Exercise objective: In your copy, reproduce the entries exactly as they are, minus the images.

Entries taken from a collection:
|---|

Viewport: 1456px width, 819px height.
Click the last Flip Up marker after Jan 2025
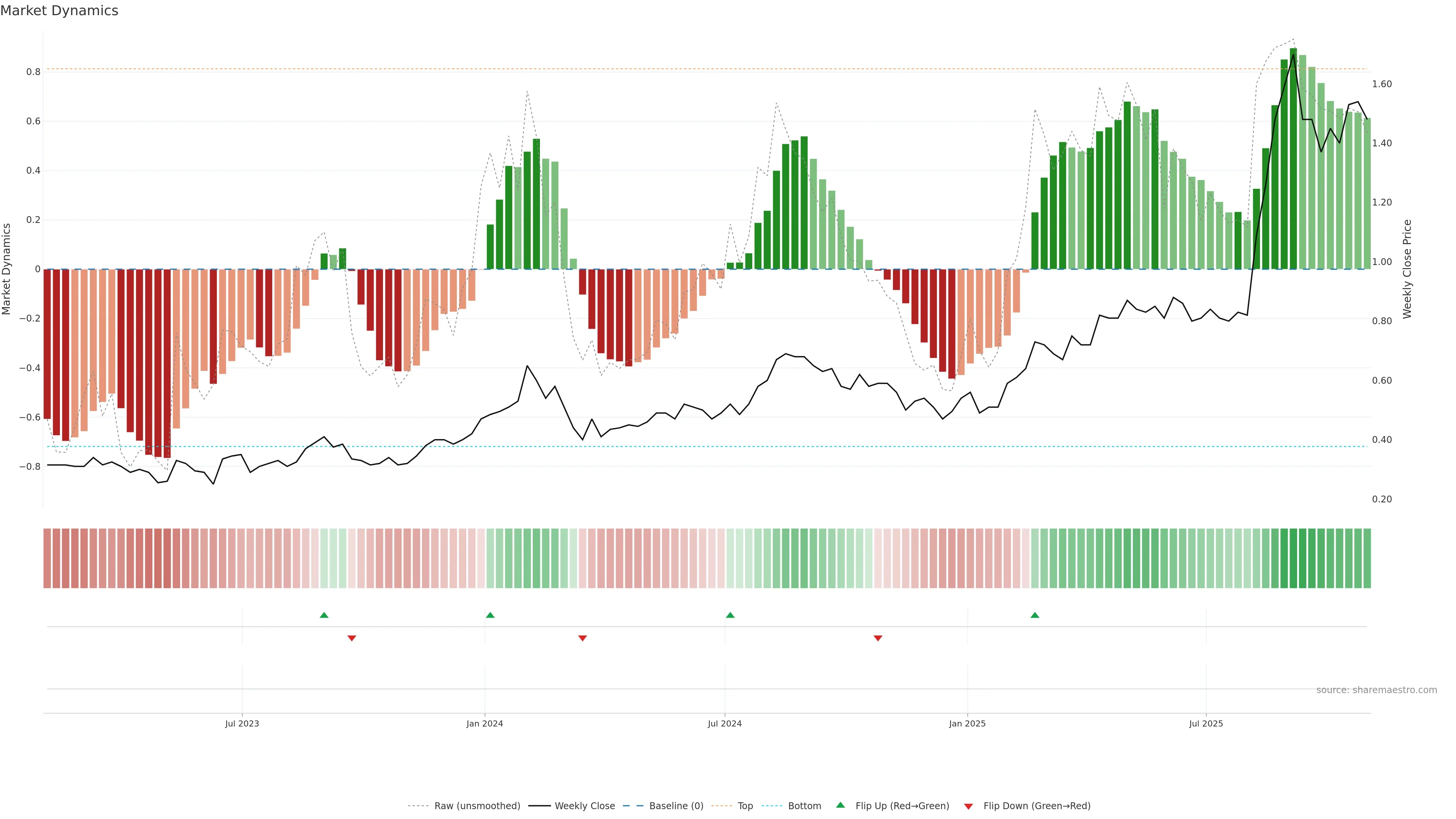tap(1034, 615)
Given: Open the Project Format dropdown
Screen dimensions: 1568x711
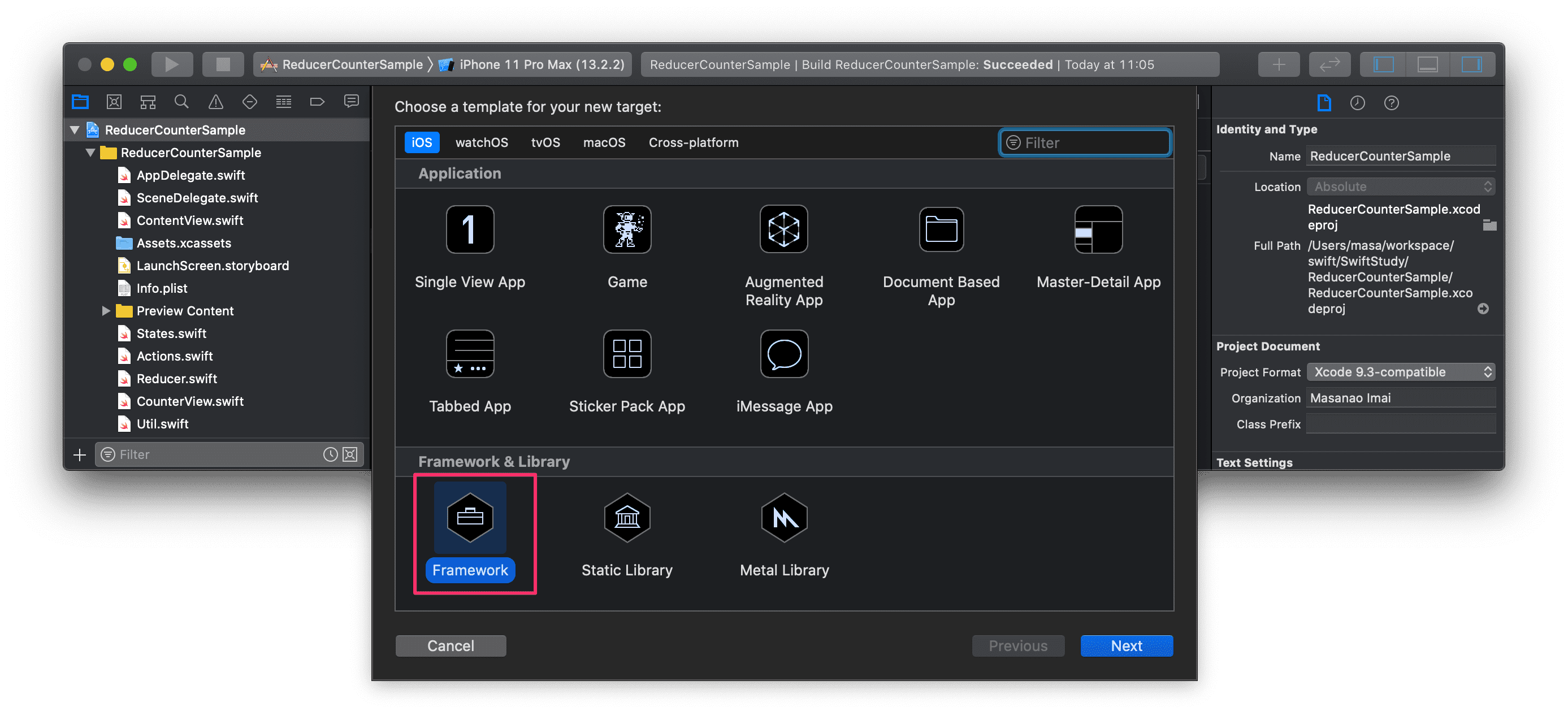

|---|

Answer box:
Viewport: 1456px width, 819px height.
Click the last Flip Up marker after Jan 2025
tap(1034, 615)
Given: Open the Project Format dropdown
Screen dimensions: 1568x711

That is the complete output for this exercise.